Why I Love East Aurora

By Sally Cunningham

Published on | Last Updated

Vidler’s 5 & 10 on Main Street


When I moved to East Aurora from New York City in 1985 — just married — it was a thrill to find an affordable old farmhouse with a barn, pond, and acres in the town of Aurora, four minutes from the Village. While I’d loved New York City, the crime rate there had become high, and my fiancé and I hoped to raise a child in a kinder, simpler place—in the Southtowns of Buffalo near my family’s home.

I came to love East Aurora, for many reasons, including several that were unexpected and different from my first impressions. Here is why it was and is a great place to live and visit — then and now.

At first the differences were shocking — giant contrasts between big city and small town life — some great, some surprising, and some annoying. The multi-ethnic dining, stylish department stores, and public transportation complete with a soundtrack of many accents and languages of New York was replaced by many alternative pleasures — including Vidler’s 5&10, the Roycroft Inn, farmers’ markets, fields and woods, horse people, yard and estate sales, and the Cooperative Extension that taught me gardening.
****************************************
**SET OF TASKS:**
1 – Retype the passage of the East Aurora essay between "When I moved" and "then and now.", inclusive.
2 – Do these statements agree with the East Aurora essay? Answer yes or no for each, quoting the words of the essay that decide it.
(a) The writer moved to East Aurora from Boston.
(b) The farmhouse the writer found was four minutes from the Village.
(c) The writer learned gardening from the Cooperative Extension.
3 – Write what comes next in the East Aurora essay, picking up after its final sentence.

**INFORMATION SHOWN:**
****************************************
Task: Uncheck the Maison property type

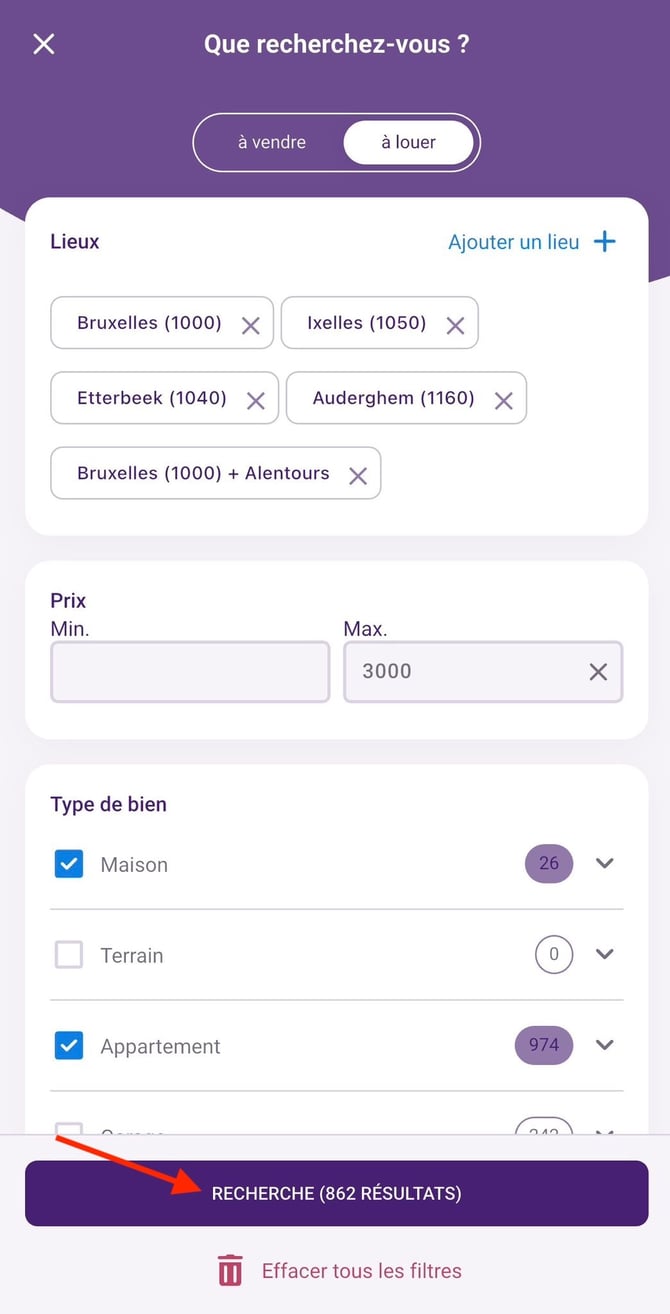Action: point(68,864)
****************************************
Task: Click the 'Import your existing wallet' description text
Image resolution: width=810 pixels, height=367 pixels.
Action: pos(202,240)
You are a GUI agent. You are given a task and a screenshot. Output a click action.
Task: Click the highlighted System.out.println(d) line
****************************************
**EXPECTED OUTPUTS:**
1 –
When I moved to East Aurora from New York City in 1985 — just married — it was a thrill to find an affordable old farmhouse with a barn, pond, and acres in the town of Aurora, four minutes from the Village. While I’d loved New York City, the crime rate there had become high, and my fiancé and I hoped to raise a child in a kinder, simpler place—in the Southtowns of Buffalo near my family’s home.

I came to love East Aurora, for many reasons, including several that were unexpected and different from my first impressions. Here is why it was and is a great place to live and visit — then and now.

2 –
(a) No: "When I moved to East Aurora from New York City in 1985"
(b) Yes: "in the town of Aurora, four minutes from the Village"
(c) Yes: "the Cooperative Extension that taught me gardening"

3 –
The move produced an unexpected psychological change, too. City people learn street-smarts and self-protective ways: everything locked, purse clutched tightly, money tucked in two places just in case, and awareness of where to walk at what hours. In East Aurora one night, after about three weeks of settling in, I found myself walking alone in an alley next to the movie theater, in the dark, with my purse swinging loosely and my shoulders and chest at ease — and I realized, “Whew, not much to worry about around here!” It was decades before my family even bought locks for the doors.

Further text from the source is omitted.